In “Encyclopaedist Rivalry, Classificatory Commonality, Illusory Universality” Hope Olsen, Juliet Nielsen, and Shona Dippie examine the cultural construction of classification systems by deconstructing encyclopedic texts produced by Jean d’Alembert, Denis Diderot, and Samuel Taylor Coleridge. Their findings suggest the presence of biases within certain classification structures with the “potential to erase cultural identity.” Specifically, the authors assert that the hierarchical structure of mutually exclusive categories presented by Coleridge and d’Alembert (and, to a lesser degree, Diderot) “result in a homogeneity that denies difference and identity.” The article offers excerpts of the texts, careful descriptions of the classification systems put forth within them, as well as analyses of the cultural and historical underpinnings of each. By revealing the potential for bias within the classification structures of the selected texts, the authors hope to encourage alternative approaches to these widely embraced forms of knowledge organization. (457, 463-464)
Following a brief introduction and an explanation of their methods used to encode the texts, the authors denote some key differences between the French and English schools of classification. The first of these deals with purpose. Diderot and d’Alembert, influenced by the French Revolution, sought to supplant the traditional authorities of crown and church with enlightened reason. Their inspiration, therefore, was grounded heavily in the European Renaissance. Coleridge saw the French Revolution as an attack on legitimate sources of logic and reason, primarily the divine, esteeming the order and method found within medieval England’s scholastic curricula—the trivium and quadrivium. But while the French and English writers “seem leagues apart” in terms of purpose and history, the authors contend that their texts express several important commonalities. (458-460)
The authors claim that Coleridge and d’Alembert shared a belief in the universal structure of knowledge organized in mutually exclusive categories arranged according to teleological progression and hierarchical primacy. The basis for mutually exclusive categories is found both within d’Alembert’s concept of “impenetrability,” which divides space into categories separated by the unique properties of the bodies they contain, and Coleridge’s differentiation of the uniting and progressive attributes of, respectively, law and theory. In addition, both writers saw knowledge as working toward human progress, a purpose that, according to the article, resulted in the logical subdivisions of classification presented by each. Coupled with this teleological progression was also an adherence to hierarchical arrangement. The authors ably show that Diderot and Coleridge classified objects and ideas by nesting categories representing them within one another, reducing and expanding knowledge in order to promote a generalized portrait of reality. (460-462)

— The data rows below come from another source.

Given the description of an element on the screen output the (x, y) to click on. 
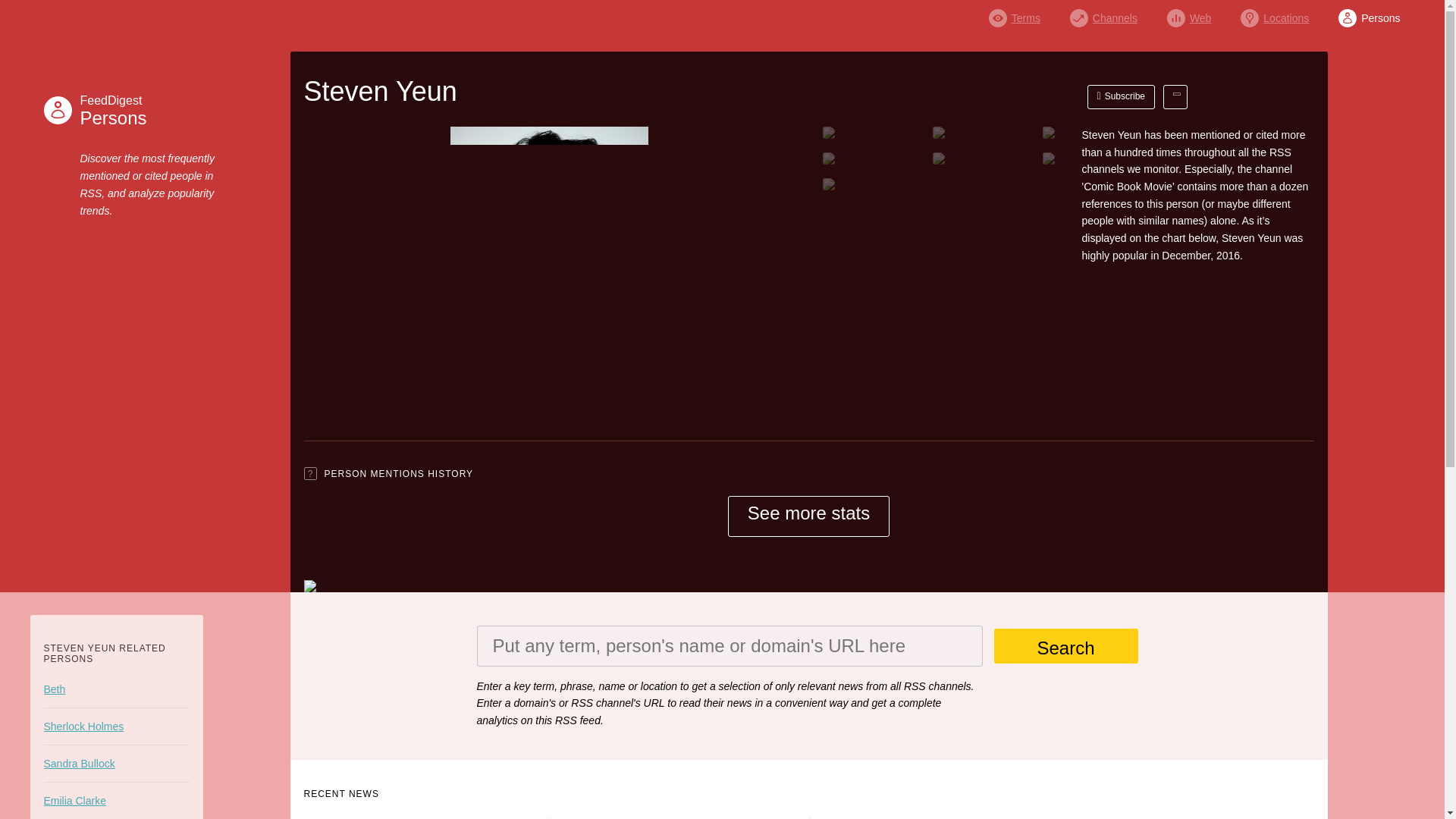
Subscribe (1121, 96)
Persons (1368, 14)
See more stats (808, 516)
Terms (1014, 14)
Channels (1103, 14)
Search (1064, 645)
Locations (1274, 14)
Web (114, 109)
Given the description of an element on the screen output the (x, y) to click on. 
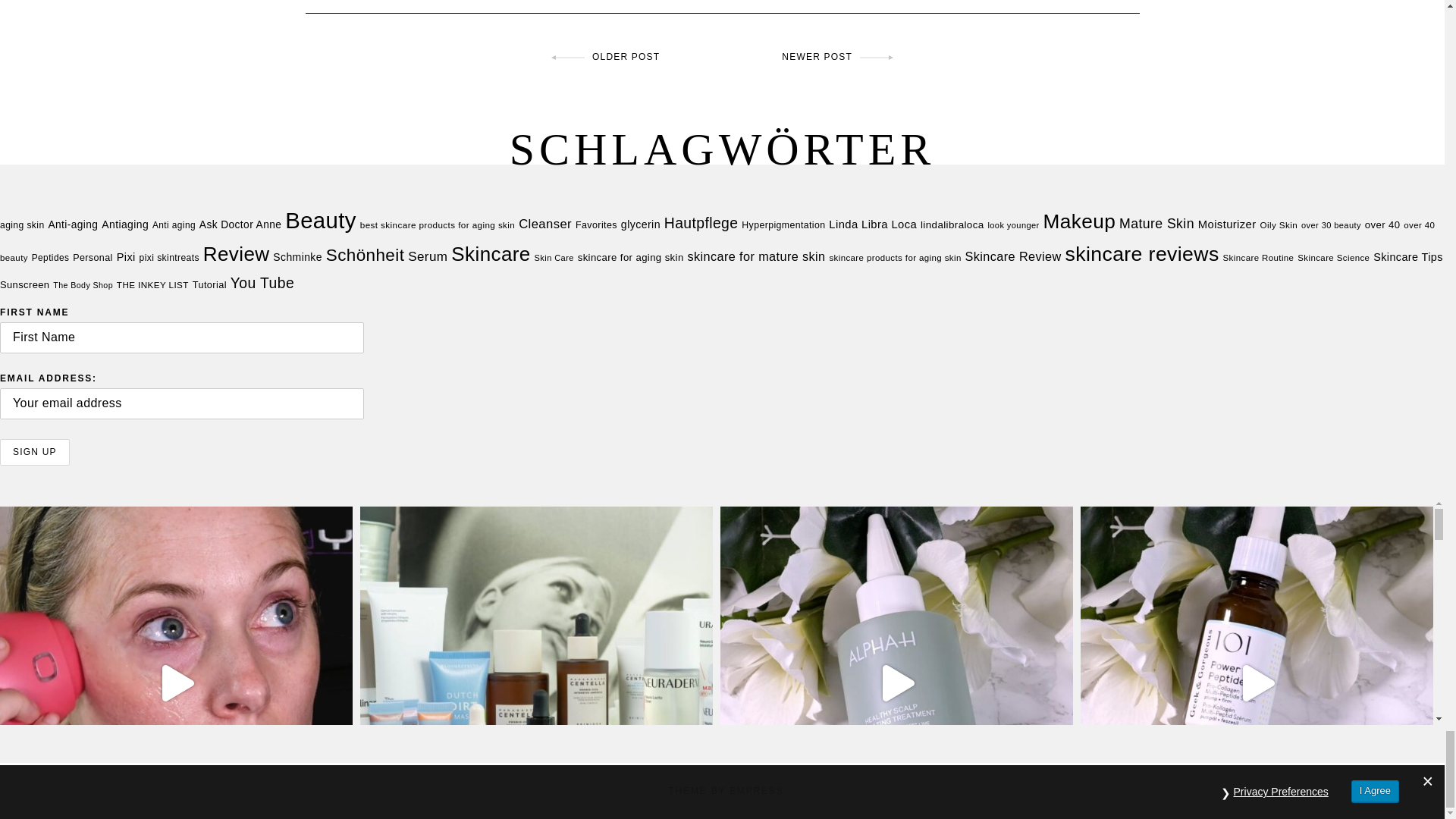
Sign up (34, 452)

While the classification schemes presented by the English and French thinkers might be applied universally, the authors contend that they are limited to western thought. The categories of classification suggested by Diderot and Coleridge, based on a progression of culture advancing certain principles of knowledge over others means that “cultures not characterized by these principles are not able to have knowledge, are not authoritative and lack identity.” (463) Olsen, Nielsen, and Dippie make a strong argument. It is important for organizers of information to deconstruct the theories and philosophies beneath the classification structures they employ, to point out potential flaws, and to work toward improvement. A system widely embraced and accepted to be universal in application may turn out to be exclusionary. However, classification professionals often have limited resources available to manage an ever-expanding abundance of information and, therefore, have to make the most of the systems in place. Perhaps the best that can be hoped for, and what the authors of this article assert, is that alternative approaches can work alongside traditional ones to foster greater cultural inclusivity.